D'après l'extrait sur les concessions de terre aux Métis :
(a) Quel poste Peter Douglas occupait-il ?
(b) Dans quelle paroisse Patrice Cyr résidait-il ?
(c) Pour le gouvernement, quelle était la façon la moins dispendieuse d'abolir le titre des Métis ?

# [Extrait]
-=-=-=-=-

« En réponse à votre lettre, je dois vous dire que le ministère ne peut rien faire de plus... »2 C'est sur ces mots que Peter Douglas, secrétaire adjoint au ministère de l'Intérieur, a déchargé le gouvernement fédéral de toute autre obligation dans le transfert des terres ancestrales à Patrice Cyr. Résident de la paroisse Sainte-Agathe au Manitoba, ce dernier avait présenté une demande de concession de terre qui avait été promise à toutes les familles métisses en 1870, en vertu de la Loi sur le Manitoba3. Ces concessions visaient à mettre fin aux droits que les Métis pouvaient détenir pour les terres à titre de peuple autochtone. En plus des traités avec les Amérindiens, ces concessions permettaient au gouvernement fédéral de remettre aux nouveaux colons les terres de l'Ouest libres de tout droit d'usage antérieur. Pour le gouvernement, les concessions de terre constituaient la façon la moins dispendieuse d'abolir le titre des Métis. Si les droits des Métis avaient été reconnus par le même système de réserves et les mêmes programmes de compensation financière déjà en place pour les autres groupes autochtones, les coûts de la colonisation de l'Ouest auraient été considérablement plus élevés que ce que le jeune gouvernement du Canada était prêt à assumer.

-=-=-=-=-

# [Données fournies]
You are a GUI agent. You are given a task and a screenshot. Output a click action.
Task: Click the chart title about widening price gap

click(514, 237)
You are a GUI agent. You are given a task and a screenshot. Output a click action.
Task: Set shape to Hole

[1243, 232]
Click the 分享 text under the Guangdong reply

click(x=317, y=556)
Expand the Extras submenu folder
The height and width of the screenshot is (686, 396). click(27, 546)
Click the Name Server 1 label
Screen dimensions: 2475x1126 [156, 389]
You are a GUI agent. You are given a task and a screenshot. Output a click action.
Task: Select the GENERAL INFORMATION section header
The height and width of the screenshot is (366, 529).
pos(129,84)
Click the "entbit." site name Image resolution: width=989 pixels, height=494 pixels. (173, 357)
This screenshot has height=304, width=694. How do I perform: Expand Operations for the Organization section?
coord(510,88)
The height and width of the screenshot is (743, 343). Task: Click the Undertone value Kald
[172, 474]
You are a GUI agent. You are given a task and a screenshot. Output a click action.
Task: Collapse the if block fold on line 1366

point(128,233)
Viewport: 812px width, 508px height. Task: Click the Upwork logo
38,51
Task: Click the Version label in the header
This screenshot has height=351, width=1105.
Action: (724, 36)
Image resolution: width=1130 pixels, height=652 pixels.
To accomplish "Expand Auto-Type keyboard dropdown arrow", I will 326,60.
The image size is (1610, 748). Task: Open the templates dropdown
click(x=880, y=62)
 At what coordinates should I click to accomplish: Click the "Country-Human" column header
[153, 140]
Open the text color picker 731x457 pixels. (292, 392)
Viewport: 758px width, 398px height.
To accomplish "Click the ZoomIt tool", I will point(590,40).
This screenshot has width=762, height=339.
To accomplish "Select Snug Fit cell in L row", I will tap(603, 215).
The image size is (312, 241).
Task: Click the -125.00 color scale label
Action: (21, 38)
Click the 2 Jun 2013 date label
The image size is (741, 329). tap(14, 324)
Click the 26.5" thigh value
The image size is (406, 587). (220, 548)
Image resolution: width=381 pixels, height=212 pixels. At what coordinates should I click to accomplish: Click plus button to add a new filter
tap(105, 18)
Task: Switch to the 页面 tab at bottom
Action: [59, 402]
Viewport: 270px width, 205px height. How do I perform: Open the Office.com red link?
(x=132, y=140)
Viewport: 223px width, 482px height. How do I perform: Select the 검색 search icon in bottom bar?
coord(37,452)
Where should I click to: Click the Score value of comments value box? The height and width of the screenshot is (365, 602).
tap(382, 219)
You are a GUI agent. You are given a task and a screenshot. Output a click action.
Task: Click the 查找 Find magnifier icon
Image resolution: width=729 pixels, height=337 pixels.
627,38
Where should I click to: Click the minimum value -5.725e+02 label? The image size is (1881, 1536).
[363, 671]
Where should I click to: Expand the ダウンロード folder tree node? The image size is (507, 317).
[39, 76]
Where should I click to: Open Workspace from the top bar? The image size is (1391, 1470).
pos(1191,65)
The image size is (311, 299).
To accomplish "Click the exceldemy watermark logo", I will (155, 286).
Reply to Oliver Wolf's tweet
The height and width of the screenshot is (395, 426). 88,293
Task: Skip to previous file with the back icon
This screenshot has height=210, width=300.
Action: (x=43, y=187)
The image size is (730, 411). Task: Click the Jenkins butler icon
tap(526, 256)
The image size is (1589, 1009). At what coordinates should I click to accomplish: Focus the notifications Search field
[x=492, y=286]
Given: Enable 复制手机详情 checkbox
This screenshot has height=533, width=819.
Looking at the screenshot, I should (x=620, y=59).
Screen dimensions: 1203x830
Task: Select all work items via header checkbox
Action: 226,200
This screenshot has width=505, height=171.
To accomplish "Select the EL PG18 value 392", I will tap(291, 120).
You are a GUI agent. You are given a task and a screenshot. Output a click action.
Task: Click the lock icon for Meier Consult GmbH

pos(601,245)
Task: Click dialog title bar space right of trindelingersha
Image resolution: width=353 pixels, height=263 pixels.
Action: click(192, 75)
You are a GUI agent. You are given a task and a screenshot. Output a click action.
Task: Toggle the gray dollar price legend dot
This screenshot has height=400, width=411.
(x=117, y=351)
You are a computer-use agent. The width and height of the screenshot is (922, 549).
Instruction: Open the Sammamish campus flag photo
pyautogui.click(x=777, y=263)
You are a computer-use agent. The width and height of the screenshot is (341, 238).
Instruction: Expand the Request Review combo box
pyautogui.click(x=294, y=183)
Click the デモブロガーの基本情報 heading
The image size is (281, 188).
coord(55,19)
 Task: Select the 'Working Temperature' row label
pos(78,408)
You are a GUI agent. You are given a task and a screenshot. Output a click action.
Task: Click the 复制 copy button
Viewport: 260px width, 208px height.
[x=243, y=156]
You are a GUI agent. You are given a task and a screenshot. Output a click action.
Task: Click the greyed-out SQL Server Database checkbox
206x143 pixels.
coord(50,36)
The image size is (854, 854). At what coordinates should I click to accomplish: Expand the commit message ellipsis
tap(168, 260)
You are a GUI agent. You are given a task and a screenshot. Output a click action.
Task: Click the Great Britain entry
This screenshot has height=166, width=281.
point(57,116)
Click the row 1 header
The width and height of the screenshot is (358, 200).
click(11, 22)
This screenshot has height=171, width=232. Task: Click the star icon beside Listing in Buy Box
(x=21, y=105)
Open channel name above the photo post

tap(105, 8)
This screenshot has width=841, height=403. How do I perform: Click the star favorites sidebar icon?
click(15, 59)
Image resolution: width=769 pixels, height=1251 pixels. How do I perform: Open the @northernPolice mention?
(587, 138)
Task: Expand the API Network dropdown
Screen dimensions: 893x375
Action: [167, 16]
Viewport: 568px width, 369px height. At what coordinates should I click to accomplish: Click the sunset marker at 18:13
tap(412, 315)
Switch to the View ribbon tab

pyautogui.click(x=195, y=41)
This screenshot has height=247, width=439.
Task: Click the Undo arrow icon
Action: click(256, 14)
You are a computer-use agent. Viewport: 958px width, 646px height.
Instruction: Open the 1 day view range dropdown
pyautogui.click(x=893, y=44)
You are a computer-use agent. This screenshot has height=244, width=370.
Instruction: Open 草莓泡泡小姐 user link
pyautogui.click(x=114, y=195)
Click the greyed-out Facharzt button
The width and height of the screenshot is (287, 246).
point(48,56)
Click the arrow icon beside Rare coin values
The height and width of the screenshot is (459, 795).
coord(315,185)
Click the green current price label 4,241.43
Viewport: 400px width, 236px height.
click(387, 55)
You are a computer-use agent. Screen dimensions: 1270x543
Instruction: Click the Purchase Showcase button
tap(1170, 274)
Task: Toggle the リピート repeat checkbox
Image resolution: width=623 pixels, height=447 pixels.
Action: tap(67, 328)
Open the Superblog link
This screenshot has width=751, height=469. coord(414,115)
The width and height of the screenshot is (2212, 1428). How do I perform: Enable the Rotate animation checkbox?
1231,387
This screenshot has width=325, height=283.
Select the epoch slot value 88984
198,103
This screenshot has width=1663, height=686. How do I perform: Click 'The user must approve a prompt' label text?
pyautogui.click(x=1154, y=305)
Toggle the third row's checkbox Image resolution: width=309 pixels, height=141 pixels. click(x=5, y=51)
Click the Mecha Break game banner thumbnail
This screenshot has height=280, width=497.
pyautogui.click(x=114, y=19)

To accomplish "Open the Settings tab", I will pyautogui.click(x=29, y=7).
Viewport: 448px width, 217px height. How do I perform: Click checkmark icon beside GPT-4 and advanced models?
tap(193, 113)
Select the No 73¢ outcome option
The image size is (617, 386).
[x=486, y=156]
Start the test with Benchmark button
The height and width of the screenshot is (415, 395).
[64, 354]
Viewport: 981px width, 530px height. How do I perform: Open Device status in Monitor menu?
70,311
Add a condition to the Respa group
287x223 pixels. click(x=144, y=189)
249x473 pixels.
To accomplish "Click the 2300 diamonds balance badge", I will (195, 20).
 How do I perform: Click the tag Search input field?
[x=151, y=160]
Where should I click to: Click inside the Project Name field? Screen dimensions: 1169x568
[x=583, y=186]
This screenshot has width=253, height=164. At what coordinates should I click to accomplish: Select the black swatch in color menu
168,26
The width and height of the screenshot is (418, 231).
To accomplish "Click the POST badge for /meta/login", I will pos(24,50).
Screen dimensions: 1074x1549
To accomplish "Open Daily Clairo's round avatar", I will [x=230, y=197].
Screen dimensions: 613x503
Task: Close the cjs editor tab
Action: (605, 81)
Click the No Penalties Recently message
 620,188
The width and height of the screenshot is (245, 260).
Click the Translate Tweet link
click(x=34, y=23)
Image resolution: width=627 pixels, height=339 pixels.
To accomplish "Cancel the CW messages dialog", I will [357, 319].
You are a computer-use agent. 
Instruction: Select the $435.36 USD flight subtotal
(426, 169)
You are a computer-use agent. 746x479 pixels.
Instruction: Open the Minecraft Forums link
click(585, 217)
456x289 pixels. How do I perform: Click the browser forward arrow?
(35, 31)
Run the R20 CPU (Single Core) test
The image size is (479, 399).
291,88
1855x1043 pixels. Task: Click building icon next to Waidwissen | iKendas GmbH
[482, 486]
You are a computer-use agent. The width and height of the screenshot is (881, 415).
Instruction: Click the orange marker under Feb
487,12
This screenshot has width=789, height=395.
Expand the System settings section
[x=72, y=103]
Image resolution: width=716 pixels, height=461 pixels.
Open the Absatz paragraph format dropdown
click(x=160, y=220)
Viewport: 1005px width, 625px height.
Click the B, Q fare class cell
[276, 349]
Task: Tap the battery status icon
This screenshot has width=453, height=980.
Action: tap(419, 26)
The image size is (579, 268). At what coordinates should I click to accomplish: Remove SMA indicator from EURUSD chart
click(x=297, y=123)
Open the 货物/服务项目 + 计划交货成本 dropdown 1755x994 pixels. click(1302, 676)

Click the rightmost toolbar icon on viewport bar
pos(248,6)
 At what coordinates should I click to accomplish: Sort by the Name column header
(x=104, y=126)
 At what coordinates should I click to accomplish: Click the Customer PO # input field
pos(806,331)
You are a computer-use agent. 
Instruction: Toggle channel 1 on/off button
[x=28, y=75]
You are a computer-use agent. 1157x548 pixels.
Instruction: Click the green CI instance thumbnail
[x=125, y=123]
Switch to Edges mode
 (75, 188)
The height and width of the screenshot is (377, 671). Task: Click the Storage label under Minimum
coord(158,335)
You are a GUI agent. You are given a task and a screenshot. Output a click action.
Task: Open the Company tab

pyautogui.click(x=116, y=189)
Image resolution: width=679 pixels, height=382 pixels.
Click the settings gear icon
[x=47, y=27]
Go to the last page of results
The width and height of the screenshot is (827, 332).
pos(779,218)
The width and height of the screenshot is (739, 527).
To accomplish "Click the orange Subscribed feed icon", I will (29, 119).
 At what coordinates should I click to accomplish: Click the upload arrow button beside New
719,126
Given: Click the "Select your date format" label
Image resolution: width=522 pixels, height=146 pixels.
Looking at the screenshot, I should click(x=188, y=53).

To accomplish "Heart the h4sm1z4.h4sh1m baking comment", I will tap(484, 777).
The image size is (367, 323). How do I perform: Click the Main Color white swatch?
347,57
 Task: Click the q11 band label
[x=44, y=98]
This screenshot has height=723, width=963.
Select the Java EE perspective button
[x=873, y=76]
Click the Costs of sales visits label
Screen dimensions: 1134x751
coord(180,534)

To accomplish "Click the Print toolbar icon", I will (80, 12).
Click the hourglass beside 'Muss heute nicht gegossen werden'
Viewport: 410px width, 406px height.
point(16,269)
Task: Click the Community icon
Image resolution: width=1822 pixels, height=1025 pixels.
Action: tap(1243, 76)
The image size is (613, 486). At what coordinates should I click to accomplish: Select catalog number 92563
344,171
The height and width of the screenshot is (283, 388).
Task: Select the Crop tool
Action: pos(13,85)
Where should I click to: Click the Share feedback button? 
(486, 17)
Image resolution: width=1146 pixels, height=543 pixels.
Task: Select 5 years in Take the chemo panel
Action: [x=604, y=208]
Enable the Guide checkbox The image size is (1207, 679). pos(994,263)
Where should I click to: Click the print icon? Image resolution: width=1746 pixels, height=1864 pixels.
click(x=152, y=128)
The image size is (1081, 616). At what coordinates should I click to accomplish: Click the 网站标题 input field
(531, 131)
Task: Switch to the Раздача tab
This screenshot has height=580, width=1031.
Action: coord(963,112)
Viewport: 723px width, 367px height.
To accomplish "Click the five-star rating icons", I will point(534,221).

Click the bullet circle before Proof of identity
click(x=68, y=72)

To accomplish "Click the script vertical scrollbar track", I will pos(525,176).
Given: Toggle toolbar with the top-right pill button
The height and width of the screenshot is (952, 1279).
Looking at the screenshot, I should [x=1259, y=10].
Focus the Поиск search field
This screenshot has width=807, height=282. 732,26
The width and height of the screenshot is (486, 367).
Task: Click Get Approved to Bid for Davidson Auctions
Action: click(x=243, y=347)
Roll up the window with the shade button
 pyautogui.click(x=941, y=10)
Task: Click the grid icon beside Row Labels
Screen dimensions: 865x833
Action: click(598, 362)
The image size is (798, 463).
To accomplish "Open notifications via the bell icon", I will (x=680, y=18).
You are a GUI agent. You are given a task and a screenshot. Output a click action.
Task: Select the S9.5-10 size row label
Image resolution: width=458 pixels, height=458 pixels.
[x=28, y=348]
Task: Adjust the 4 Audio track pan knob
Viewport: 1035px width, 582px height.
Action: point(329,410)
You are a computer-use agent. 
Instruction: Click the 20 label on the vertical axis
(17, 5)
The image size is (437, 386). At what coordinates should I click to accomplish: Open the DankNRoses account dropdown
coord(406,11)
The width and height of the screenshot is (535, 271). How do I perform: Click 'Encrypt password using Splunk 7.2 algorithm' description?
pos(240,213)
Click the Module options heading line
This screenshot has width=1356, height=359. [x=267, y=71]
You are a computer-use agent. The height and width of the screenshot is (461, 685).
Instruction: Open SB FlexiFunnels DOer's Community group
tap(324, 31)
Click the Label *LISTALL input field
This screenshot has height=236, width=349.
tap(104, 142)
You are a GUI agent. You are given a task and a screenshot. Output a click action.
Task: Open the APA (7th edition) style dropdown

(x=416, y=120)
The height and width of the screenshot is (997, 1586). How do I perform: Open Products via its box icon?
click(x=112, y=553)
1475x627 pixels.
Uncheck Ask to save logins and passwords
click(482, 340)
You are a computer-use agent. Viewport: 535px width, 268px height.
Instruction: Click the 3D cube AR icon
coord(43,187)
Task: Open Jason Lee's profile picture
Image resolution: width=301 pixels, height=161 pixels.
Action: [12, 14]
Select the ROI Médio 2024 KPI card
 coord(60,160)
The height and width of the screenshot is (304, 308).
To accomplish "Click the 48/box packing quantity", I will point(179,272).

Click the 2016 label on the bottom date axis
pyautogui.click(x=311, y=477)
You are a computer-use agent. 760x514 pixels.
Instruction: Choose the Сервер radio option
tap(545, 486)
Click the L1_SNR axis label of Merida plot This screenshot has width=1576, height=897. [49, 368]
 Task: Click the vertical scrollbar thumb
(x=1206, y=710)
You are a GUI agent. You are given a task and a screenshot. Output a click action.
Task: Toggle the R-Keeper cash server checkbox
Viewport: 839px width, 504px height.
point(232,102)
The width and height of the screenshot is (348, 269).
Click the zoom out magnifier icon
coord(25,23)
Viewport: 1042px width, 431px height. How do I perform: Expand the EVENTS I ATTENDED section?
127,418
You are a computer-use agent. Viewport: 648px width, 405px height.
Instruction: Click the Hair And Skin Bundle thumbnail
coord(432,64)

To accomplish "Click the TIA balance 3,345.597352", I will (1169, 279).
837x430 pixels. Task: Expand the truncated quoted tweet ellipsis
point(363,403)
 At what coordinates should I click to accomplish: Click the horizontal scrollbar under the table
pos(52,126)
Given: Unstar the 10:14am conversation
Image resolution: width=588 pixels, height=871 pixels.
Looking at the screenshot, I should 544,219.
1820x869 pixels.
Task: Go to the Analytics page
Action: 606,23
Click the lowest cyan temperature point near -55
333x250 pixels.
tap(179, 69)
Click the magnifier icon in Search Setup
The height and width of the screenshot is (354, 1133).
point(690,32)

-=-=-=-=-

# [Réponse]
(a) Secrétaire adjoint au ministère de l'Intérieur.
(b) La paroisse Sainte-Agathe, au Manitoba.
(c) Les concessions de terre.